A Delicious, Yet Disastrous, Crab Invasion

A Delicious, Yet Disastrous, Crab Invasion

The North Cape—the northernmost point in Europe, where Norway and Russia meet in the remote Barents Sea—bristles with spy ships and fighter jets. Yet a quiet invasion is happening beneath the surface of the sea.

That incursion is at once delicious, highly lucrative, and ecologically disastrous: Alaska king crab on the wrong side of the planet. Their relocation here dates back to the Cold War and is as vexing as any geopolitical struggle.

First, let’s review geography. North Cape is about as far north as you can go without a boat in Europe. It’s at roughly the same latitude as Pt. Barrow, Alaska, the northernmost point in the United States. The landscape is cliffy coastlines and plateaus of tundra dotted with glacial ponds and grazing reindeer.

The coastal climate in the Norwegian far north is milder than northernmost Alaska because of the North Atlantic Current. Those oceanic conditions also created an enormously productive fishery—a cod harvest that has fed people across Europe for centuries.


Norway is deeply skeptical of its neighbor, Russia. As part of NATO, Norway participates with American and European allies, keeping a close eye (and an electronic ear) on Russia, a practice that has only increased since Russia invaded Ukraine in 2022. But another point of conflict has arisen around the introduced population of Alaskan king crab. (Which are technically called red king crab.)

Red king crab are native to the northern Pacific: Alaska and Russian lands like the Kamchatka Peninsula along the Bering Sea. These crabs are enormous and delectable. North Pacific red king crab populations have long suffered from a mysterious mix of of commercial harvest, ecological changes and rising ocean temperatures.

Back in the 1930s, when Stalin ran the Soviet Union with his notoriously iron fist, the Soviet government came up with the idea of transplanting Alaska king crab from the northern Pacific to the Atlantic. In the 1960s, Soviet scientists transplanted thousands of Alaskan king crab 11 time zones over to the east in the Barents Sea.

As so happens with playing god with ecosystems, things did not go as planned. Yes, the crabs did very well, growing enormously both in size and number. It’s not unusual to find a 25-pound crab today, with their legs spanning five feet, in the Barents Sea. (Today, in the Bering Sea, a six-pounder is considered big.)

red king crab

First, the giant crabs taking over their new home fouled the gear of the traditional cod fishermen. Second, the crabs scoured the sea floor of small organisms of the sea floor. Creatures like scallops and mussels which are the basis of the food chain, had no natural defenses against the giant crabs. Because of these ripples through the food chain, invasive crabs become one more problem for already stressed Atlantic cod fisheries.

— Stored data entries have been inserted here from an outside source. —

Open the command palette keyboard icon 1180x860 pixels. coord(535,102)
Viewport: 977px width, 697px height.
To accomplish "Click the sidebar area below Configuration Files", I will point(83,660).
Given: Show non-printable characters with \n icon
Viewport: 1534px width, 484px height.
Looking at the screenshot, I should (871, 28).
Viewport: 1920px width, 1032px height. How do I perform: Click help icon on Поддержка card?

So Norway faces a dilemma, albeit a delicious one. With their salty, slightly sweet white, flaky flesh, the crabs are highly valuable in their own right. Crabs can be shipped frozen, but some Norwegian companies have taken to shipping them live via airplane and chilled and oxygenated water tanks, to high-end restaurants as far as Miami and Hong Kong.

According to a recent article in Bloomberg Businessweek, some restaurants are charging $11 an ounce for live Norwegian red king crabs. According to that article, Norway exported 5.4 million pounds of crab in 2023, worth $115 million. The demand for Norwegian crab has skyrocketed since the Russian invasion of Ukraine, as western nations boycott Russian suppliers. (Russia still is the top red king crab exporter, sending most of its take to China.)

What’s more, the crabs have become a tourist attraction in the Far North. Tourists travel to northern Norway to help capture and boil up an enormous pile of fresh-from-the-ocean crab and devour them under the midnight sun.

So, while some people have benefited from the invasion, red king crabs are ecologically destructive and threaten the priceless North Atlantic cod fishery. Norwegian fisheries managers are juggling the benefits of exploiting this valuable resource where it exists while stopping its spread.

Containing the crabs won’t be easy. As ice melts in the Arctic Ocean, more and more ships use newly opened channels. These ships often dump ballast water and can carry more crabs faster and farther than they might spread on their own.